**EXTRACTED MATERIAL**
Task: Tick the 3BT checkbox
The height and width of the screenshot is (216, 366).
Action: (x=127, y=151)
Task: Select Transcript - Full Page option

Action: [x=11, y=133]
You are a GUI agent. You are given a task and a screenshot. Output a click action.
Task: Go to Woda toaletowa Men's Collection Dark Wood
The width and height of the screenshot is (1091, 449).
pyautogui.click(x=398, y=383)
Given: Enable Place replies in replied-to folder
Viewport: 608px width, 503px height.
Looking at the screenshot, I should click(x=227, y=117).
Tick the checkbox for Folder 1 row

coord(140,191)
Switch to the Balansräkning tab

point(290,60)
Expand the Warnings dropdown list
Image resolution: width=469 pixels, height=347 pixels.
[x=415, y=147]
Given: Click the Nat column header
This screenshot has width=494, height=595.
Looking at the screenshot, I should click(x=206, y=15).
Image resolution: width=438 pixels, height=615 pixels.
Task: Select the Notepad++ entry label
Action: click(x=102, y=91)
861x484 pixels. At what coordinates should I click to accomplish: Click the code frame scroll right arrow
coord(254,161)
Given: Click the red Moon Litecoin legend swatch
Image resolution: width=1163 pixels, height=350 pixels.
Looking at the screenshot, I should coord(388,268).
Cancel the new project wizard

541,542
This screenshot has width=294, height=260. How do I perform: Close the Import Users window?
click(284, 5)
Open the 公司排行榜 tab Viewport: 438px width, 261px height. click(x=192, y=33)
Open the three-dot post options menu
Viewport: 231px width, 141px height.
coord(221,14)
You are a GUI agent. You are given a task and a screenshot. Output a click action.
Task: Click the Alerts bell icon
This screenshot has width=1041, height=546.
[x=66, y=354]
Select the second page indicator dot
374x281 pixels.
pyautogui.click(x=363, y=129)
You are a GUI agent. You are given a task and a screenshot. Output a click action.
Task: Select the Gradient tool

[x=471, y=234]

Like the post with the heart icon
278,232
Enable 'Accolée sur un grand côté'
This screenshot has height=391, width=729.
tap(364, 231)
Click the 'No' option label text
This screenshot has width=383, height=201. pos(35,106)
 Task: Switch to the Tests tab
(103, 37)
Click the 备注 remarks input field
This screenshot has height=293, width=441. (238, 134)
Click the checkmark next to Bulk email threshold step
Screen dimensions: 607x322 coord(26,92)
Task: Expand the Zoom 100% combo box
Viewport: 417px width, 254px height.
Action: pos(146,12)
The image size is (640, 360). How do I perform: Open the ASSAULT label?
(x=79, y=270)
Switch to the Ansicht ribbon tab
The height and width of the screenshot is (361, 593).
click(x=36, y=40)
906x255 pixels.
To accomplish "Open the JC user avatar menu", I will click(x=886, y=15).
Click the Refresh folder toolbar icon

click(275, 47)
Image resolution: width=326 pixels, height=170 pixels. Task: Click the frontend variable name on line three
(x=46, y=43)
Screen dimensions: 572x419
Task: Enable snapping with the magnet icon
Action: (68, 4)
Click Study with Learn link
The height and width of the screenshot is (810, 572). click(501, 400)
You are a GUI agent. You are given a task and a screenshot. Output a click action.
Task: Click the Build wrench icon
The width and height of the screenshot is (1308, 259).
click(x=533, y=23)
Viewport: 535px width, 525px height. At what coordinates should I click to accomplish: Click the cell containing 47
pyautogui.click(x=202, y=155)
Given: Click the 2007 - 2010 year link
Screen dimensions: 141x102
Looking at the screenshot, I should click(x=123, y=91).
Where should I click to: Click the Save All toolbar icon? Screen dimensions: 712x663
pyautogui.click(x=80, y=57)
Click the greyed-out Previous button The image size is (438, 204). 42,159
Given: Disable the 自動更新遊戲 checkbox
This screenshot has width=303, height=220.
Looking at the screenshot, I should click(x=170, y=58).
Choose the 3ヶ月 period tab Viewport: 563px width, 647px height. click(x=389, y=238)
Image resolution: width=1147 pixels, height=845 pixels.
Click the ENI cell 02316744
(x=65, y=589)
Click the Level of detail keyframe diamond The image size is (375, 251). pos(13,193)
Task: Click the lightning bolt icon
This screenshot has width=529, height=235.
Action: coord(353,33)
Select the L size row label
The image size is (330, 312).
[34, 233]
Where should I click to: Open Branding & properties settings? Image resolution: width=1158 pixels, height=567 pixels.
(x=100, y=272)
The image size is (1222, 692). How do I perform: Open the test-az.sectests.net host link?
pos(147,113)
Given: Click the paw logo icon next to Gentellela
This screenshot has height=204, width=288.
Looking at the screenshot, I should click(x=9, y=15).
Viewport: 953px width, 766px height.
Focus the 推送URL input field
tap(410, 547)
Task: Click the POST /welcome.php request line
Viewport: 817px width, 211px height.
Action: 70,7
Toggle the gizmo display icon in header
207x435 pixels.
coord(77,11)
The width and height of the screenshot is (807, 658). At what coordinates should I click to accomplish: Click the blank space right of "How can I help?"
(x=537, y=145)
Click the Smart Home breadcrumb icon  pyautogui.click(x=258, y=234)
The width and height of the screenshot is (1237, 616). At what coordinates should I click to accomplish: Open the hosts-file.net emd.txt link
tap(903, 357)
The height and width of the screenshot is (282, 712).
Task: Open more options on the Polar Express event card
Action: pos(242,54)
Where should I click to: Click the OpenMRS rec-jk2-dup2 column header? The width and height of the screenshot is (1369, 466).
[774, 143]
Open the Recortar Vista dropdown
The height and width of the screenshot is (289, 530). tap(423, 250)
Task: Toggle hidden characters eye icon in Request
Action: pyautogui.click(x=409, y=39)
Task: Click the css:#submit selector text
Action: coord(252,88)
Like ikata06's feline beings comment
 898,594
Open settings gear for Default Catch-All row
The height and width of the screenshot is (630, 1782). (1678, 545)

**YOUR INSTRUCTIONS**
Please copy the records from the line that contains "Given: Click the 2007 - 2010 year link" to the line that contains "Click the Smart", word for word.

**TASK RESULT**
Given: Click the 2007 - 2010 year link
Screen dimensions: 141x102
Looking at the screenshot, I should click(x=123, y=91).
Where should I click to: Click the Save All toolbar icon? Screen dimensions: 712x663
pyautogui.click(x=80, y=57)
Click the greyed-out Previous button The image size is (438, 204). 42,159
Given: Disable the 自動更新遊戲 checkbox
This screenshot has width=303, height=220.
Looking at the screenshot, I should click(x=170, y=58).
Choose the 3ヶ月 period tab Viewport: 563px width, 647px height. click(x=389, y=238)
Image resolution: width=1147 pixels, height=845 pixels.
Click the ENI cell 02316744
(x=65, y=589)
Click the Level of detail keyframe diamond The image size is (375, 251). pos(13,193)
Task: Click the lightning bolt icon
This screenshot has width=529, height=235.
Action: coord(353,33)
Select the L size row label
The image size is (330, 312).
[34, 233]
Where should I click to: Open Branding & properties settings? Image resolution: width=1158 pixels, height=567 pixels.
(x=100, y=272)
The image size is (1222, 692). How do I perform: Open the test-az.sectests.net host link?
pos(147,113)
Given: Click the paw logo icon next to Gentellela
This screenshot has height=204, width=288.
Looking at the screenshot, I should click(x=9, y=15).
Viewport: 953px width, 766px height.
Focus the 推送URL input field
tap(410, 547)
Task: Click the POST /welcome.php request line
Viewport: 817px width, 211px height.
Action: 70,7
Toggle the gizmo display icon in header
207x435 pixels.
coord(77,11)
The width and height of the screenshot is (807, 658). At what coordinates should I click to accomplish: Click the blank space right of "How can I help?"
(x=537, y=145)
Click the Smart Home breadcrumb icon  pyautogui.click(x=258, y=234)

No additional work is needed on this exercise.